I was a Josh Hawley. I was one of those people that put forward the inviting, you know, affirming, kinder, gentler vision of high-control religion. And I believed it. I believed it for a long time, but over time, I came to recognize that it didn't fit, that there was no kinder, gentler high-control religion, and my response was the same as many of you listening and many other people. My response was to leave. I recognized that I had a choice between a vision of society and maybe religion that was kind and gentle and affirming and caring and grace-filled, or I could maintain high-control religion and I left high-control religion. I chose the other path.

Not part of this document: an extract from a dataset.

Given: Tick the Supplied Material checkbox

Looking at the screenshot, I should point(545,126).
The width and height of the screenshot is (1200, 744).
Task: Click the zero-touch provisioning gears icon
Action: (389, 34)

It's not where Josh Hawley is at. He chooses the high-control religion, but he shows us, even he—a very, very good articulation of this—even in his articulation, we get these places where we can see what's behind it. And he shows us that there is simply no such thing as a kinder, gentler high-control religion.
Those are the reflections that hit me as we concluded chapter five. Here's the book. We're going to pick up next episode in chapter six, which is—if I can find the Table of Contents—the second role is father. All you got to think is cis, heteronormative stuff. So first is husband, then father. We'll pick up on that next episode. Dive into what Josh Hawley has to tell us about men as fathers, and what that means.